What the task asks ->
Would you output the whole of the data exactly?

Data entries:
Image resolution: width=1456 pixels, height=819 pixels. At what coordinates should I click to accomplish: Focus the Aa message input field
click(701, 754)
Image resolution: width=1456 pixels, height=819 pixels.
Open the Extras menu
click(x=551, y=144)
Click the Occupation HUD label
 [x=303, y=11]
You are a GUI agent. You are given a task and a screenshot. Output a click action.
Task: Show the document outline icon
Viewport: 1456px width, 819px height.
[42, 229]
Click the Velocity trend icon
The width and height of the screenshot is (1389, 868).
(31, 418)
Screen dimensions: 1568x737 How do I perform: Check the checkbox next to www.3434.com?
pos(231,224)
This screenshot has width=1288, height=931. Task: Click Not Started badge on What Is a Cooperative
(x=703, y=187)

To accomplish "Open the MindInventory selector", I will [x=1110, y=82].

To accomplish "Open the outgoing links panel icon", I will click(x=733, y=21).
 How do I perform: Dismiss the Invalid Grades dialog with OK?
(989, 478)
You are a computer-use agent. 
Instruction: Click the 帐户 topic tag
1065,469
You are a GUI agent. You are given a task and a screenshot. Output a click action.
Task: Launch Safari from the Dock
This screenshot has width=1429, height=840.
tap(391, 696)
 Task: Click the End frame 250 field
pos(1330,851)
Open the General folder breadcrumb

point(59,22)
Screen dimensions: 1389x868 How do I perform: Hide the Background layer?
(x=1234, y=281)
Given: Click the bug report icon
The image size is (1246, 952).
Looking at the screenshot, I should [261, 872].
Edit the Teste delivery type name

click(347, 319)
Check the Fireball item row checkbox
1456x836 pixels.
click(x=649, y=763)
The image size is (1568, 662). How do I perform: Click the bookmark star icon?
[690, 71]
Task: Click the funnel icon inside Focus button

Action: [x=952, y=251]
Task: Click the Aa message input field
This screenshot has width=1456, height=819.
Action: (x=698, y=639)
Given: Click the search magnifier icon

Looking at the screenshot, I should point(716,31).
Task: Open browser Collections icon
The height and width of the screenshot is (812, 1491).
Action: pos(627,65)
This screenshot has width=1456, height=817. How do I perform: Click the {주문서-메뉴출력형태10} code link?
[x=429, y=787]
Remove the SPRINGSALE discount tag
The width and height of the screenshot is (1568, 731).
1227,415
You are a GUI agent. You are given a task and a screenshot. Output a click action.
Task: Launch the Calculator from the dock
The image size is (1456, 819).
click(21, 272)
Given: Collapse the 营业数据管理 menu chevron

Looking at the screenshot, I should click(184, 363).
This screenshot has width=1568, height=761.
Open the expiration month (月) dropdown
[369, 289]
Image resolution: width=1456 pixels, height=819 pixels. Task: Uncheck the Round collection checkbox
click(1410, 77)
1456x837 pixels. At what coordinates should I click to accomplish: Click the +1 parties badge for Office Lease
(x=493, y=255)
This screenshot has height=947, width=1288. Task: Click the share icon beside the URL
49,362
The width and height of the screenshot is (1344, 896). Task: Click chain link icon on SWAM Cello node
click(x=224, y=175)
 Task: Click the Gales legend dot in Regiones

Solution for this exercise ->
Image resolution: width=1456 pixels, height=819 pixels. At what coordinates should I click to accomplish: Focus the Aa message input field
click(701, 754)
Image resolution: width=1456 pixels, height=819 pixels.
Open the Extras menu
click(x=551, y=144)
Click the Occupation HUD label
 [x=303, y=11]
You are a GUI agent. You are given a task and a screenshot. Output a click action.
Task: Show the document outline icon
Viewport: 1456px width, 819px height.
[42, 229]
Click the Velocity trend icon
The width and height of the screenshot is (1389, 868).
(31, 418)
Screen dimensions: 1568x737 How do I perform: Check the checkbox next to www.3434.com?
pos(231,224)
This screenshot has width=1288, height=931. Task: Click Not Started badge on What Is a Cooperative
(x=703, y=187)

To accomplish "Open the MindInventory selector", I will [x=1110, y=82].

To accomplish "Open the outgoing links panel icon", I will click(x=733, y=21).
 How do I perform: Dismiss the Invalid Grades dialog with OK?
(989, 478)
You are a computer-use agent. 
Instruction: Click the 帐户 topic tag
1065,469
You are a GUI agent. You are given a task and a screenshot. Output a click action.
Task: Launch Safari from the Dock
This screenshot has width=1429, height=840.
tap(391, 696)
 Task: Click the End frame 250 field
pos(1330,851)
Open the General folder breadcrumb

point(59,22)
Screen dimensions: 1389x868 How do I perform: Hide the Background layer?
(x=1234, y=281)
Given: Click the bug report icon
The image size is (1246, 952).
Looking at the screenshot, I should [261, 872].
Edit the Teste delivery type name

click(347, 319)
Check the Fireball item row checkbox
1456x836 pixels.
click(x=649, y=763)
The image size is (1568, 662). How do I perform: Click the bookmark star icon?
[690, 71]
Task: Click the funnel icon inside Focus button

Action: [x=952, y=251]
Task: Click the Aa message input field
This screenshot has width=1456, height=819.
Action: (x=698, y=639)
Given: Click the search magnifier icon

Looking at the screenshot, I should point(716,31).
Task: Open browser Collections icon
The height and width of the screenshot is (812, 1491).
Action: pos(627,65)
This screenshot has width=1456, height=817. How do I perform: Click the {주문서-메뉴출력형태10} code link?
[x=429, y=787]
Remove the SPRINGSALE discount tag
The width and height of the screenshot is (1568, 731).
1227,415
You are a GUI agent. You are given a task and a screenshot. Output a click action.
Task: Launch the Calculator from the dock
The image size is (1456, 819).
click(21, 272)
Given: Collapse the 营业数据管理 menu chevron

Looking at the screenshot, I should click(184, 363).
This screenshot has width=1568, height=761.
Open the expiration month (月) dropdown
[369, 289]
Image resolution: width=1456 pixels, height=819 pixels. Task: Uncheck the Round collection checkbox
click(1410, 77)
1456x837 pixels. At what coordinates should I click to accomplish: Click the +1 parties badge for Office Lease
(x=493, y=255)
This screenshot has height=947, width=1288. Task: Click the share icon beside the URL
49,362
The width and height of the screenshot is (1344, 896). Task: Click chain link icon on SWAM Cello node
click(x=224, y=175)
 Task: Click the Gales legend dot in Regiones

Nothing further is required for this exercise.